**Domande sul materiale:**
#1 Nel testo sui maltrattamenti di animali, quale tribunale aveva condannato l'imputato?
#2 Ricopia dal testo sui maltrattamenti di animali il tratto che va da "Il Tribunale di" fino a "di gravi sofferenze.".

**Passo del documento:**
È legittimo parlare di reato di maltrattamenti nel caso di detenzione di animali in condizioni incompatibili con la loro natura, come tenere diciotto cani rinchiusi in un recinto al freddo e circondati di escrementi e di sporcizia

La vicenda

Il Tribunale di Termini Imerese aveva condannato l’imputato alla pena di legge per il reato di cui all’art. 727, secondo comma, cod. pen., per aver detenuto diciotto cani di varie razze in condizioni incompatibili con la loro natura e produttive di gravi sofferenze.

Il Tribunale aveva accertato che i cani, sebbene nutriti a sufficienza, si trovassero in recinti privi di regolare apertura, chiusi con una rete metallica arrugginita e con vari spuntoni pericolosi, con superficie in terra battuta ricoperta da escrementi stratificati ed impregnata delle deiezioni liquide degli animali, divenuta fanghiglia a causa delle condizioni atmosferiche e riparati solo in parte in modo rudimentale da pannelli coibentati e fogli di lamiera precari, del tutto inadatti a proteggere i cani dagli agenti atmosferici.

Aveva, quindi, osservato che la circostanza di tenere i cani chiusi nel recinto, ricoperti da escrementi, al freddo, in mezzo al fango ed alla sporcizia, costituiva una condotta penalmente rilevante ai sensi dell’art. 727 cod. pen., trattandosi di detenzione di animali in condizioni incompatibili con la loro natura e produttive di sofferenza.

La decisione è stata confermata dai giudici della Terza Sezione Penale della Cassazione con la sentenza n. 49791/2019 in commento.

Al riguardo, la giurisprudenza di legittimità ha più volte affermato che “anche l’ipotesi della detenzione di animali in condizioni incompatibili con la loro natura non può prescindere, al pari delle altre, per la sua configurabilità, dalla presenza dell’elemento della sofferenza, intesa come lesione dell’integrità fisica dell’animale. E tale sofferenza, che deve caratterizzare la condotta, deve risultare da una prova adeguata, nella specie raggiunta, non superabile sulla base di semplici presunzioni circa le conseguenze negative sul benessere fisico degli animali” (Cass., Sez. 3., n. 601 del 01/10/1996, n. 139 del 13/11/2000).

Negato quindi, in via definitiva il proscioglimento dell’imputato per il fatto di particolare tenuità, essendo stata giustamente valorizzata la circostanza della crudeltà nei confronti degli animali.

**Righe estratte:**

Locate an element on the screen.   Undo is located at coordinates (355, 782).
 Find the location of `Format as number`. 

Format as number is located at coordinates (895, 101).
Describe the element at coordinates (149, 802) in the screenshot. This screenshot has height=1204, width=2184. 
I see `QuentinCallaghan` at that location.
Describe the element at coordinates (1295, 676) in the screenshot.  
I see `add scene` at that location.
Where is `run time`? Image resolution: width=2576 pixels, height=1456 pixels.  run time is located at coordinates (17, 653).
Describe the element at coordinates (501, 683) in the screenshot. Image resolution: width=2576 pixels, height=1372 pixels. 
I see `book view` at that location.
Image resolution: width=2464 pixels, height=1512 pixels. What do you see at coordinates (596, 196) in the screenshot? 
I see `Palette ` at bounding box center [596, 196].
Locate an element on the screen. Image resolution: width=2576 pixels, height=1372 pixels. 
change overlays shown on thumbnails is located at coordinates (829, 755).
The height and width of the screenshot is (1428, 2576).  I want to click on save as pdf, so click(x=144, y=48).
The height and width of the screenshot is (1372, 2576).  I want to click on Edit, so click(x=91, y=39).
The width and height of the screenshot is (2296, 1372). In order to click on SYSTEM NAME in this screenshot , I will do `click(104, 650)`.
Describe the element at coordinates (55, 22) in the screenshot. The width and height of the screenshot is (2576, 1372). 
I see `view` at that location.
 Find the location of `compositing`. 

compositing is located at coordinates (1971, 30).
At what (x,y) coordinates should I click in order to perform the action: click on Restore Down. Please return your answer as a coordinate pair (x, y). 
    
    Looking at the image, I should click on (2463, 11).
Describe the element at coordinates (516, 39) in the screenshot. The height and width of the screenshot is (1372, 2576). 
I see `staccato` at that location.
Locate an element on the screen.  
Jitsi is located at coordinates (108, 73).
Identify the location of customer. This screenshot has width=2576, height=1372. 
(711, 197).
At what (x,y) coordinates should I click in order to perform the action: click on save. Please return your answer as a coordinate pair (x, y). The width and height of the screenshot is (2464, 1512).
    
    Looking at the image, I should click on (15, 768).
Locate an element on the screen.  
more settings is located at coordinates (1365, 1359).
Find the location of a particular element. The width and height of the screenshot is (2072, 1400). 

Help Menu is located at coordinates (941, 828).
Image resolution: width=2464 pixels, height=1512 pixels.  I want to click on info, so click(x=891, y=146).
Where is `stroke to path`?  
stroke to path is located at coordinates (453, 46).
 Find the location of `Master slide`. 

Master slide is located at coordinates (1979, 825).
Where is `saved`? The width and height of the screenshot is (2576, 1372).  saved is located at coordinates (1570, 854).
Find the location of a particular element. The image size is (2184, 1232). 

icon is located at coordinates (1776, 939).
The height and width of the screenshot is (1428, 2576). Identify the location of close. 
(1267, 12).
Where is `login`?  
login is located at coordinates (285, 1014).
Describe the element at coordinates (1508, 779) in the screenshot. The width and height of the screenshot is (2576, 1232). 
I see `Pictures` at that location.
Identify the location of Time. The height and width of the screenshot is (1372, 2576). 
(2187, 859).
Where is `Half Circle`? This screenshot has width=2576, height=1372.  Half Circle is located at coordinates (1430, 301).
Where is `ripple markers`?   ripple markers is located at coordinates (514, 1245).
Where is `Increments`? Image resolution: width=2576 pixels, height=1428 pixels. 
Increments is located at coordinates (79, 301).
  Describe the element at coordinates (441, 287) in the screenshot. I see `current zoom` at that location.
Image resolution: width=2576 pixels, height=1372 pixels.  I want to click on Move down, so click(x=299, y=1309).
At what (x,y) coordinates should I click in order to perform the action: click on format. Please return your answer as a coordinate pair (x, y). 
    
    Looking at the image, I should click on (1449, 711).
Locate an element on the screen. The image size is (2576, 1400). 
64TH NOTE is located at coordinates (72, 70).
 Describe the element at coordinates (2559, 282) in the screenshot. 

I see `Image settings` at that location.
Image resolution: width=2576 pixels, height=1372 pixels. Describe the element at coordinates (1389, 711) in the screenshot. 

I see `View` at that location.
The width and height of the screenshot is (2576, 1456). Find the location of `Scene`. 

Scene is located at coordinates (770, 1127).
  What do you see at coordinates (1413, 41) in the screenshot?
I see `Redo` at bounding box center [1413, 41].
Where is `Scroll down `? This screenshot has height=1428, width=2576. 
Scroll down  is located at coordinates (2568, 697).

**Soluzioni degli esercizi:**
#1 Il Tribunale di Termini Imerese.

#2
Il Tribunale di Termini Imerese aveva condannato l’imputato alla pena di legge per il reato di cui all’art. 727, secondo comma, cod. pen., per aver detenuto diciotto cani di varie razze in condizioni incompatibili con la loro natura e produttive di gravi sofferenze.